Veiled Democracy?

The West doesn’t know quite what to think of Turkey’s Islamic-oriented ruling party: does it envision a liberal, European future for Turkey or an Islamist one? A vote this week on the seemingly minor issue of whether head scarves should be allowed at universities will help us begin to answer that question.

The ban on women covering their heads on campus has long been a thorn in the side of the Justice and Development Party. The rule has the perverse effect of keeping devoutly religious women out of higher education. A few years ago, while on a trip to lecture about Islam, I met a daughter of Prime Minister Recep Tayyip Erdogan — not in Istanbul, but at Indiana University, which she was attending at least in part so she could cover her head while getting an education.

The ban — a relic of the aggressive secularism enforced by modern Turkey’s founder, Mustafa Kemal Ataturk — can be repealed only by a constitutional amendment. Such an amendment was just one of dozens of changes that the Justice and Development Party was expected to propose a few weeks ago as part of a comprehensive overhaul of Turkey’s state-centered, ethnically narrow Constitution.

The description of the package of draft amendments that was leaked to the press would put Turkey on a decidedly liberal constitutional course. Reports said that it would vest sovereignty in the people, not the state, and acknowledge that the category “Turkish” in reality encompasses people of all ethnicities — implicitly including Kurds, whose separate identity has long been suppressed. The new Constitution would give parents increased control over their children’s education, allowing them to opt out of state-mandated religious instruction. In this context, lifting the head-scarf ban could be seen as just another step toward the religious liberty that liberal, Western states claim to prize.

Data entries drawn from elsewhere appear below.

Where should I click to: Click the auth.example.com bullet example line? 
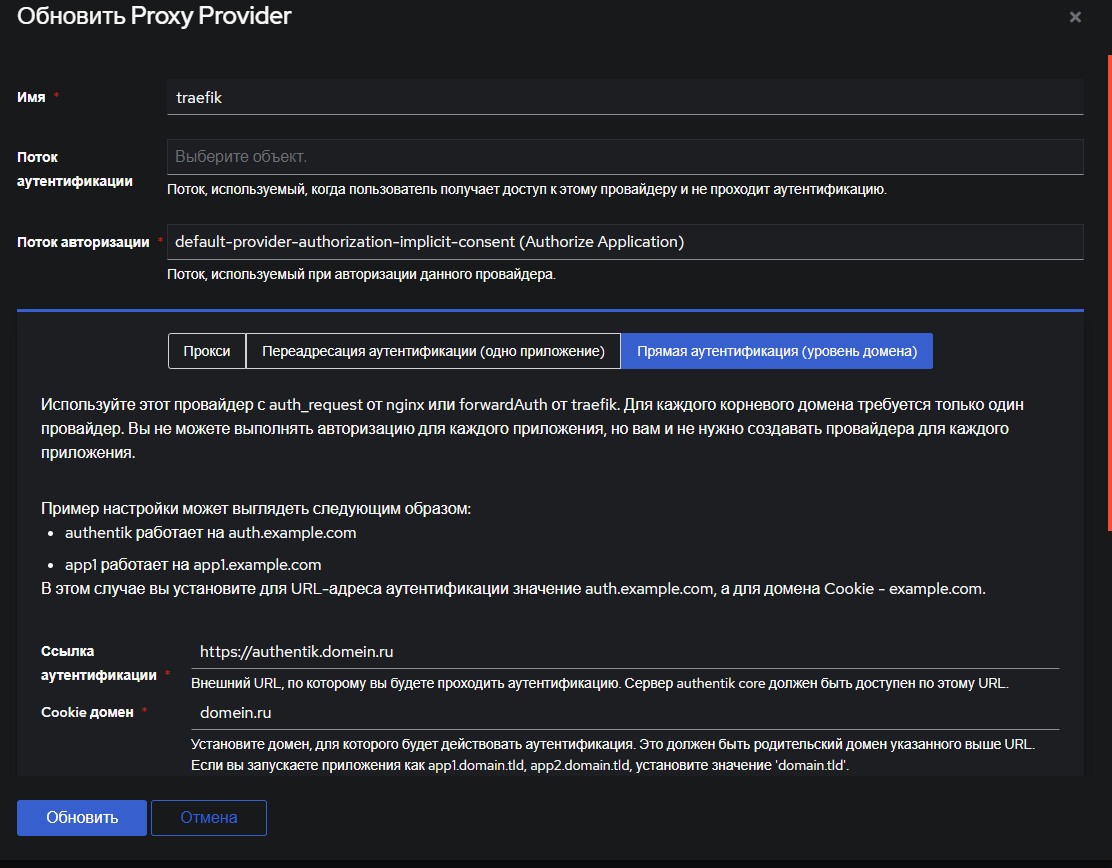[210, 533]
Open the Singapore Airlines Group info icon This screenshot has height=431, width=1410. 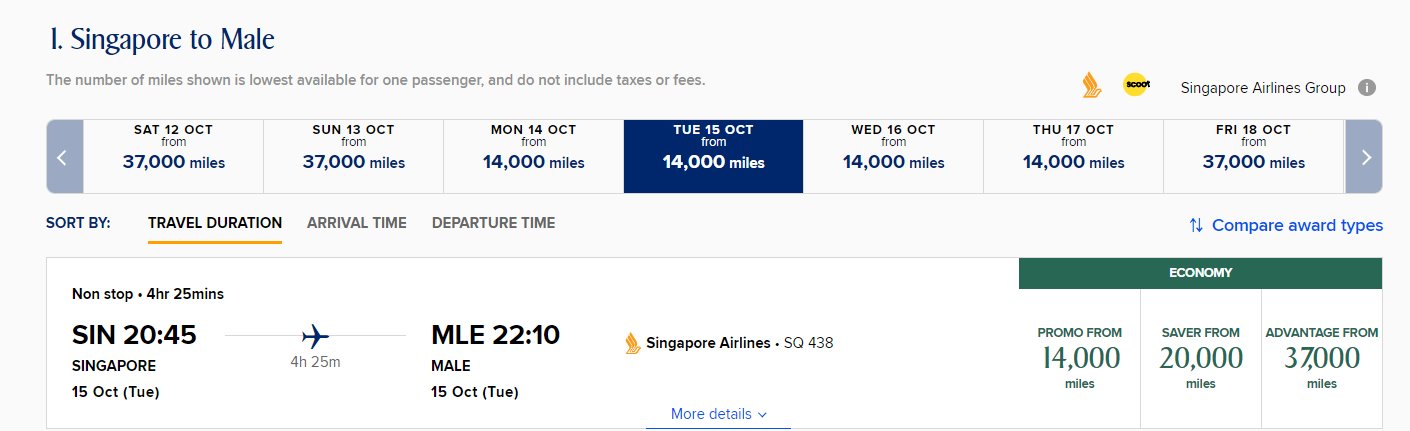coord(1367,87)
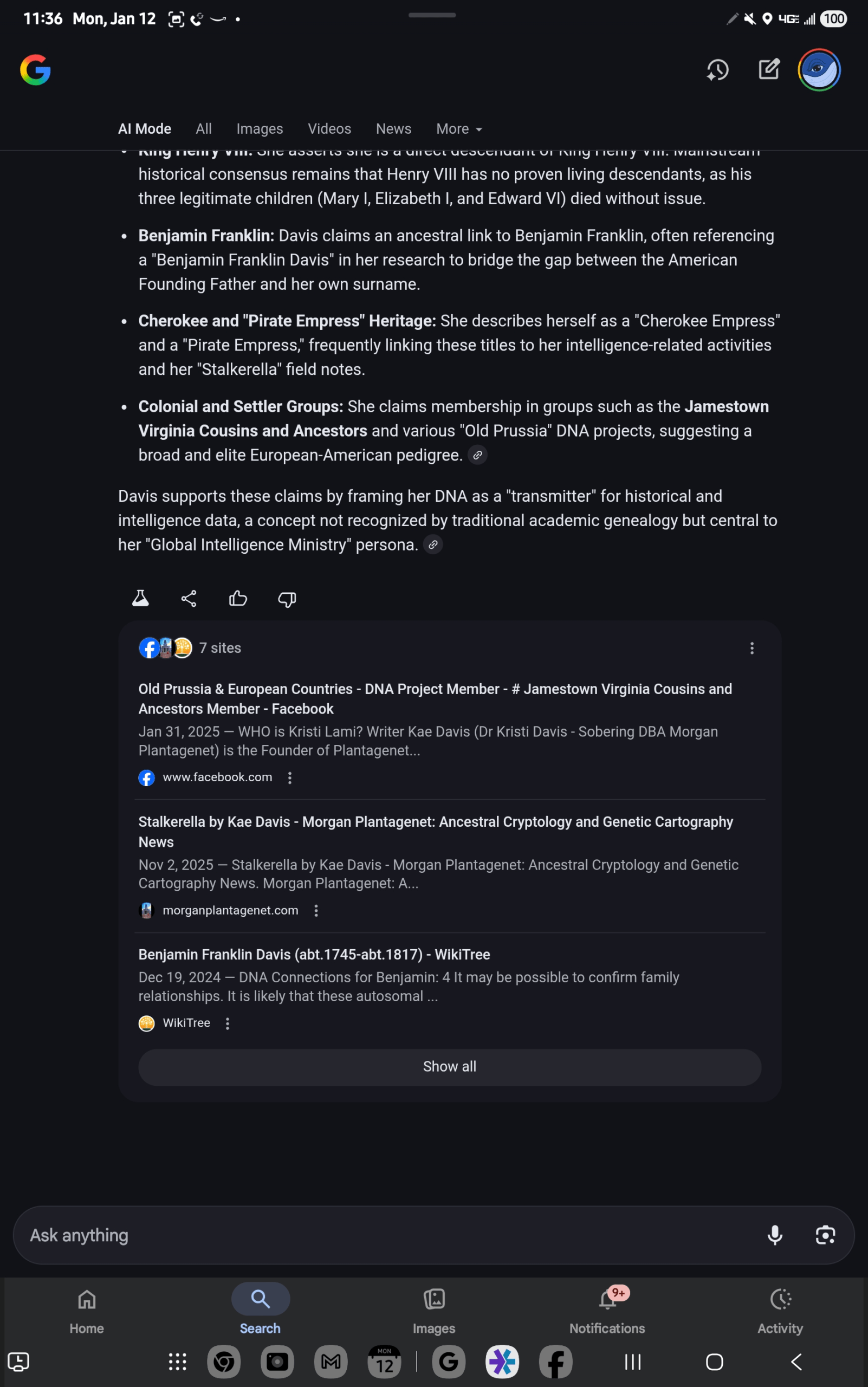Open Google Lens camera search
The height and width of the screenshot is (1387, 868).
pyautogui.click(x=826, y=1235)
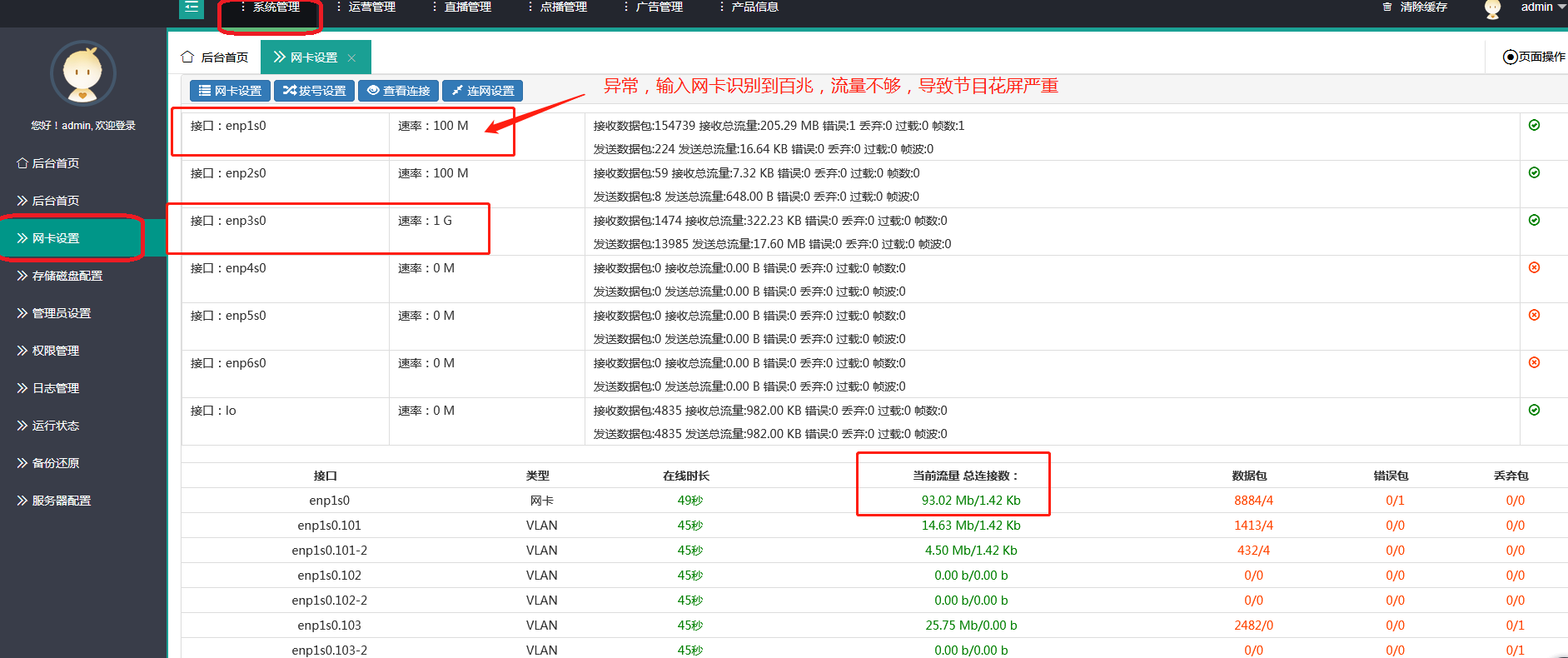Close the 网卡设置 tab

[x=352, y=57]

But before the amendment package could be formally introduced, a minority secularist party, the Nationalist Movement Party, introduced an amendment limited to ending the head-scarf ban. Support from that party essentially guarantees passage for any initiative the government favors — and, indeed, it passed a preliminary vote on Thursday and is likely to get final approval tomorrow. Apparently, Prime Minister Erdogan felt he could not turn down the opportunity to get the head scarf ban revoked.

Unfortunately, the passage of the head-scarf amendment casts doubt on whether the rest of the constitutional package will be introduced at all. Some hard-liners within the ruling party seem to be questioning whether it is worth the fight over liberal constitutional ideals if the gains to religion like lifting the head scarf ban can be achieved other ways. They have a point: the party must always be careful about provoking the military, which sees itself not only as the protector of secularism but of traditional Turkish nationalism, and is wary of any major liberalizing changes.

The issue raises a big question about Mr. Erdogan: is he dedicated to his party’s plans for comprehensive constitutional reform, or is he simply serving the interests of religion? The latter would be a grave error — if Turkey is to continue its integration into European and Western civilization, it needs to show that liberal values and Islam are not only compatible but complementary. The audience for this message includes Europe, which for historical reasons is skeptical — perhaps too skeptical — about bringing a non-Christian nation into the orbit of the European Union.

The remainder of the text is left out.